Вернемся к материальному бытию. Это бытие или мир в его
бытийном становлении и развитии, т.е. сущее в целом этого
бытия как такового имеет источником своего развития
собственное внутреннее противоречие. Развитие происходит
путем накопления количества вещества, энергии и информации,
достигая при этом оптимума или меры развития. Нарушение
меры приводит к изменению прежнего качества путем разрыва
последовательности количественного накопления и создания
нового качества самого развития мировой данности, наличного
бытия мира. При этом возникает проблема согласования старого
и нового качества, установления между ними смены и
одновременно преемственности в форме обновления старого
качества новым посредством и через образования качества
медиума, качества промежуточного, что выражается в
199
объективной диалектике или диалектике материальной
действительности в форме «снятия» новым качеством старого.

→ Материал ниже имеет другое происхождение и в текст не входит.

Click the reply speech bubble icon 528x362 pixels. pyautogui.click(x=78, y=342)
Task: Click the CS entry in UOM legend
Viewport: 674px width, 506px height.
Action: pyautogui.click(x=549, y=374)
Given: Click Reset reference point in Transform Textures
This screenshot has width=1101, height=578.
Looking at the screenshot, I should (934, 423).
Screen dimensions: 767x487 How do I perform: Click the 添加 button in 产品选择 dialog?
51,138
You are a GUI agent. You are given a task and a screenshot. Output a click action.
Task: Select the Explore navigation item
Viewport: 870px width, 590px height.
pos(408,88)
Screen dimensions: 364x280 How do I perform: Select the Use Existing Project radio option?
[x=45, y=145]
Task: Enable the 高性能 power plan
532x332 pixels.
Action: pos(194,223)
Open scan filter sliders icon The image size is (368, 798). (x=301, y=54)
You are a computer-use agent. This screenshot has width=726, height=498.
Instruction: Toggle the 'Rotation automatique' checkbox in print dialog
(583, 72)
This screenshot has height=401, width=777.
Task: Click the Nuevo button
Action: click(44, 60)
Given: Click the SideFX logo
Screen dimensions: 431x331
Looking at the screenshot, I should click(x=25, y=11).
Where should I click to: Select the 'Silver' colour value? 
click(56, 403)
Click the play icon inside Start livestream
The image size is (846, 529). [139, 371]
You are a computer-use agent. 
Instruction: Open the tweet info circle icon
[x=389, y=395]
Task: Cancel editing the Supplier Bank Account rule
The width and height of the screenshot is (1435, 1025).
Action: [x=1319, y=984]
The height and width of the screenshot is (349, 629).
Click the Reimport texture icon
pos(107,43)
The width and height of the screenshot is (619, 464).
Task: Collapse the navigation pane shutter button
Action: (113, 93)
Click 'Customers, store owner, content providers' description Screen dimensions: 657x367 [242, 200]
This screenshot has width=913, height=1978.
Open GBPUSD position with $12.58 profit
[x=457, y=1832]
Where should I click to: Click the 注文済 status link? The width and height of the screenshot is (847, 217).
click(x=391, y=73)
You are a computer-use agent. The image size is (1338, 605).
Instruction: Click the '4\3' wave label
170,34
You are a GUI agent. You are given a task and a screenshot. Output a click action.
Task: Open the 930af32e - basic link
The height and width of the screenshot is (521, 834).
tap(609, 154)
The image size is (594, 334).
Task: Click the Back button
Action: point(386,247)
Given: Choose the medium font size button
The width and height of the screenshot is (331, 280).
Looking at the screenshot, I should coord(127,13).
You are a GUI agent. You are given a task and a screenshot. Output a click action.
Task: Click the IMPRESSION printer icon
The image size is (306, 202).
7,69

Что такое это «снятие»? Об это мы уже неоднократно говорили
прежде, разбирая пути развития диалектики в истории
философии. Напомню: снятие
- это тоже самое, что
диалектическое отрицание, т.е. отрицание новым качеством
качества промежуточного, которое в свою очередь было
отрицанием качество старого, т.е. так называемый двойной
скачок развития. Применительно к миру в целом (или Вселенной,
Универсуму) – это означает, что он в своем бытии развивается
от неживого состояния через живое к разумно живому
состоянию. Причем мир является одновременно конечным и
бесконечным, предельным и беспредельным, исчерпаемым и
неисчерпаемым.
Как это понимать? Мир конечен в своем бытии, так как
имеет начало и конец своего развития, как и все в нем,
например, раковина моллюска имеет определенное количество
витков, соответствующее своему взрослению, достижению
оптимума, меры как качественной определенности в границах
необходимого для этого количества. Поэтому он не только
конечен, но и имеет предел как лимит своего развития,
определяющий его в качестве именно этого мира, а не другого.
Но одновременно он и бесконечен и неисчерпаем в своем
многообразии. Речь идет не о «дурной» (аддитивной)
бесконечности счета («и еще раз»), но о бесконечности меры.
Бытие самого Универсума едино и логично в смысле всеобщего
инвариантного сценария следования событий. Универсум
моничен. Но в своих проявлениях, явлениях-вариациях он
разнообразен, неисчерпаем, беспределен и бесконечен. Замечу:
речь идет о материальном измерении бытия мира в целом или
универсума. Субстанциально он един и исчерпаем, ограничен
или пределен, конечен, но в своих функциях он множественен и
неисчерпаем, безграничен или беспределен, бесконечен. Одним
словом он вечен. При этом вечность это и есть его логическое
совершенство как непрерывность, заключенная в самой себе, в
своей действительности, бытийности. Бытие мира есть единство
множества, предел беспредельности, граница безграничности,
исчерпанность неисчерпаемости, конечность бесконечности или
актуальная
бесконечность
как
предел
становления
потенциальной бесконечности.
200
Возможен ли другой мир? Если да, то параллельно ли с
нашим миром он существует, одновременен ли он ему? Как
ответить на эти вопросы без оговорки? Для того, чтобы полно, т.е.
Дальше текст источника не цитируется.